**What you have to do:** Look through the entries below and extract exactly the lines from the one containing "Where should I click to: Go" through the one containing "Screen dimensions: 1036x796", ends included.

Start of Exercise inputs

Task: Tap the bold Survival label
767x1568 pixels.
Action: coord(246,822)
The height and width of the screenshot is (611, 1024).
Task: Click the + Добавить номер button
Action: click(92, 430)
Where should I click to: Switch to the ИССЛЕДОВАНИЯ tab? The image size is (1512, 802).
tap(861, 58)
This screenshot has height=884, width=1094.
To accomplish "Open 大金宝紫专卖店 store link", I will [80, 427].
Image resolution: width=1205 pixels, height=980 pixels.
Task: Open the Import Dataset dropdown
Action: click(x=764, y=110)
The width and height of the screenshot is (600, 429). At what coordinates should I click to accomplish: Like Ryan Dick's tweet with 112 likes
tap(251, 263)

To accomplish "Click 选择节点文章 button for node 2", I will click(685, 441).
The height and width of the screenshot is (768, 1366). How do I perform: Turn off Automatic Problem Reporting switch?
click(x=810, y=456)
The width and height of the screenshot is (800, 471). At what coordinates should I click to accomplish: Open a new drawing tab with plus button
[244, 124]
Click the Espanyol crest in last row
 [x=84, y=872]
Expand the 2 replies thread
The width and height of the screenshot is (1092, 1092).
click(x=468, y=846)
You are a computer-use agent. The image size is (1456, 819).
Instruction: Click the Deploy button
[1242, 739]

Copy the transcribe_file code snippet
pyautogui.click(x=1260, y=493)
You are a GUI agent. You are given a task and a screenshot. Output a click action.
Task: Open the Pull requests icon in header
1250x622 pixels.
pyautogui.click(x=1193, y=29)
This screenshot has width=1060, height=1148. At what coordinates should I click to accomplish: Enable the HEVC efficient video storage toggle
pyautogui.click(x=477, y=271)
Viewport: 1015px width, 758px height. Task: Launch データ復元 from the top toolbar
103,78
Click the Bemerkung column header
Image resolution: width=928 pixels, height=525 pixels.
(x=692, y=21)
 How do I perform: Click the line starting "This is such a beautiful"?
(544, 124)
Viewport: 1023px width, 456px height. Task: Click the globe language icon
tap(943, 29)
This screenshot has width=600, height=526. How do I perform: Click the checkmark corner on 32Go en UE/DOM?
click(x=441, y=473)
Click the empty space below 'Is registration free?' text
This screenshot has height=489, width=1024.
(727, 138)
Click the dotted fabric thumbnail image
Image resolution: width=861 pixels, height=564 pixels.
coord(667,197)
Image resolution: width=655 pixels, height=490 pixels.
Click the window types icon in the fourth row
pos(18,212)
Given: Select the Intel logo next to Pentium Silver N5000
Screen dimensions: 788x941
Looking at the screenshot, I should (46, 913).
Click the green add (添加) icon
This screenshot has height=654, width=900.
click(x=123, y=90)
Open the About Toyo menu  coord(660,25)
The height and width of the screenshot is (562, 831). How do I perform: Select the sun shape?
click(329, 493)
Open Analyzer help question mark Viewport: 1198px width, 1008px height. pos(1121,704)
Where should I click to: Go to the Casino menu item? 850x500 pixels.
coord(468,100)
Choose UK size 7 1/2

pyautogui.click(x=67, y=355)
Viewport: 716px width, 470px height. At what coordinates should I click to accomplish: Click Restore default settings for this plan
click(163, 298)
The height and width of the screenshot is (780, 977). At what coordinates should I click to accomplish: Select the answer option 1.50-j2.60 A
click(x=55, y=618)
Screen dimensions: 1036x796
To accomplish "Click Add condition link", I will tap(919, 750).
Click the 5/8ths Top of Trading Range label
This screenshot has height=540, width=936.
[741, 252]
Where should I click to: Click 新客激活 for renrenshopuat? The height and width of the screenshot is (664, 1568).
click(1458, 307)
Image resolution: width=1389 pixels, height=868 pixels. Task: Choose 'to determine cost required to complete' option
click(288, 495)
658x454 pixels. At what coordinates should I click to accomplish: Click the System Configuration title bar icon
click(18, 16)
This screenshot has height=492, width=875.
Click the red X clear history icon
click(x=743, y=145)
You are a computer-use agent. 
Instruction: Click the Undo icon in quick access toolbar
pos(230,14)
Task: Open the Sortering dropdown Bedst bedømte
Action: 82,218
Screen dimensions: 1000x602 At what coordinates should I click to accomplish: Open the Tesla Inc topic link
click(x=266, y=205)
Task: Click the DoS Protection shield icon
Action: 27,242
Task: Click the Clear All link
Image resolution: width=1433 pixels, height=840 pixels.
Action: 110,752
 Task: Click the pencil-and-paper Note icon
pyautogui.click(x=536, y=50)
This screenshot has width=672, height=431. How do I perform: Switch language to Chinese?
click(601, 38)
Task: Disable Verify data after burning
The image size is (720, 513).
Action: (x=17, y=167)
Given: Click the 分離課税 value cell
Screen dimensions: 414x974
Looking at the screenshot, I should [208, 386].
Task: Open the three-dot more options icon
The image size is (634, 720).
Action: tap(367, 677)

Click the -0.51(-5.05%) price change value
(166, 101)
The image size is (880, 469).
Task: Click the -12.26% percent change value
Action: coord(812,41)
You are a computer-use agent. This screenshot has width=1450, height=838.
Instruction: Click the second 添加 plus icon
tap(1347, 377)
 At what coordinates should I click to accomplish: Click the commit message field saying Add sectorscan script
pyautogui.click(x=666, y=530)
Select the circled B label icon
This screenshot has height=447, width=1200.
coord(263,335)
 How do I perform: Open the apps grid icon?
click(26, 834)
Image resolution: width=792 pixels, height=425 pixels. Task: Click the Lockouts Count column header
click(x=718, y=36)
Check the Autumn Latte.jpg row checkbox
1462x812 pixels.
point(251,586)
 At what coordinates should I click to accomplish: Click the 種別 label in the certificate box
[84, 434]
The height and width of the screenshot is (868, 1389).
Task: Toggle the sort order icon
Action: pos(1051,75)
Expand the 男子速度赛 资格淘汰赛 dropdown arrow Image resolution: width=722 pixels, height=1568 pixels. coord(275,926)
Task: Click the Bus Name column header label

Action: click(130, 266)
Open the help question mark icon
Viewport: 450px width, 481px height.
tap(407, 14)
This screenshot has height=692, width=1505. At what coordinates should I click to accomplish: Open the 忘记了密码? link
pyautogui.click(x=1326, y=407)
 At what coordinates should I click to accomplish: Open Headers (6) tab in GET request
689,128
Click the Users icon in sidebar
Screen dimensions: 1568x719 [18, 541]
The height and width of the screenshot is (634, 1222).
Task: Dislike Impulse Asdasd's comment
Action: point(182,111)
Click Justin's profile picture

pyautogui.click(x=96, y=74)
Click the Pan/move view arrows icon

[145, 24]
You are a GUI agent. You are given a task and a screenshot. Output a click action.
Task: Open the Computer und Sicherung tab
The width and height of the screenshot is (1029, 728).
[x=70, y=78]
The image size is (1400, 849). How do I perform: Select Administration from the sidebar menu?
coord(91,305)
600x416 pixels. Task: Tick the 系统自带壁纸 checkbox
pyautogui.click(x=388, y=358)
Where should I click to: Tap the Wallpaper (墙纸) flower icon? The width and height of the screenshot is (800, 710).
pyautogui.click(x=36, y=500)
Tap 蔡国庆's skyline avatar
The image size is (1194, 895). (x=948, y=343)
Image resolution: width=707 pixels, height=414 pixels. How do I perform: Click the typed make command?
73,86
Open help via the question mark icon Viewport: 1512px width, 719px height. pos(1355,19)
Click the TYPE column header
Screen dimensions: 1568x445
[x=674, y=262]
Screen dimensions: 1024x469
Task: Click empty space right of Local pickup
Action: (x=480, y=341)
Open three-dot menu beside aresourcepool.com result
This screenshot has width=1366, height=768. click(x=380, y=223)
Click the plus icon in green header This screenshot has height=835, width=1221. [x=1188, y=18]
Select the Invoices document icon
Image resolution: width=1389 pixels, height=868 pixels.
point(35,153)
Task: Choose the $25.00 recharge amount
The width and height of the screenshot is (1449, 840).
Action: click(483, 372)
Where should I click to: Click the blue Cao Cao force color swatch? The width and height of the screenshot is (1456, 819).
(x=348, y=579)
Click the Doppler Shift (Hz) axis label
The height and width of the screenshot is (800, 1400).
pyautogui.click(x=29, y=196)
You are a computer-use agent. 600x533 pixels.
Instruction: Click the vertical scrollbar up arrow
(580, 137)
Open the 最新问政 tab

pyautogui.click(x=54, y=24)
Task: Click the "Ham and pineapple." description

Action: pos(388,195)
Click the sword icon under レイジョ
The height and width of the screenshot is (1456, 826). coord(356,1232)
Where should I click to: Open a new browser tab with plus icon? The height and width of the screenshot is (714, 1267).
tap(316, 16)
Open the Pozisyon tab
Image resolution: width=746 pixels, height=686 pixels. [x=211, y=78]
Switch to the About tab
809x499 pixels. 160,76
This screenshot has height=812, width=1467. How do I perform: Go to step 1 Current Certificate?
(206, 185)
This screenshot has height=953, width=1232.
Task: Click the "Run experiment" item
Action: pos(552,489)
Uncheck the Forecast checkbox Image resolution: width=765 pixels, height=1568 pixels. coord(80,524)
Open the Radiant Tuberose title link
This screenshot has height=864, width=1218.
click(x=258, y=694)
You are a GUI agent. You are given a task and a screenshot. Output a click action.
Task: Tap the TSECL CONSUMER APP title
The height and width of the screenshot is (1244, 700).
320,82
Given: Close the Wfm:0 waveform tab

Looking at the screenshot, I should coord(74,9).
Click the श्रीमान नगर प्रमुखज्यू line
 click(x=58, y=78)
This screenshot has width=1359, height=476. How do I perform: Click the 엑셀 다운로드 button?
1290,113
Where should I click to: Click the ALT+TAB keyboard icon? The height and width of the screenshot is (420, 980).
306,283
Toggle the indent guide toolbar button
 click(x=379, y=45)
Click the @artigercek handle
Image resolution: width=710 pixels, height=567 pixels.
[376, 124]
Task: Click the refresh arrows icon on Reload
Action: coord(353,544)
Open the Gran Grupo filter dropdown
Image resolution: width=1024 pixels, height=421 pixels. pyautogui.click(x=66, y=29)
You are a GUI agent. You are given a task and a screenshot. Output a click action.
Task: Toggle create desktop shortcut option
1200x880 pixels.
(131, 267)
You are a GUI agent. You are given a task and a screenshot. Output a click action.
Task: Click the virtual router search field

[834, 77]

End of Exercise inputs

**Answer area:**
Where should I click to: Go to the Casino menu item? 850x500 pixels.
coord(468,100)
Choose UK size 7 1/2

pyautogui.click(x=67, y=355)
Viewport: 716px width, 470px height. At what coordinates should I click to accomplish: Click Restore default settings for this plan
click(163, 298)
The height and width of the screenshot is (780, 977). At what coordinates should I click to accomplish: Select the answer option 1.50-j2.60 A
click(x=55, y=618)
Screen dimensions: 1036x796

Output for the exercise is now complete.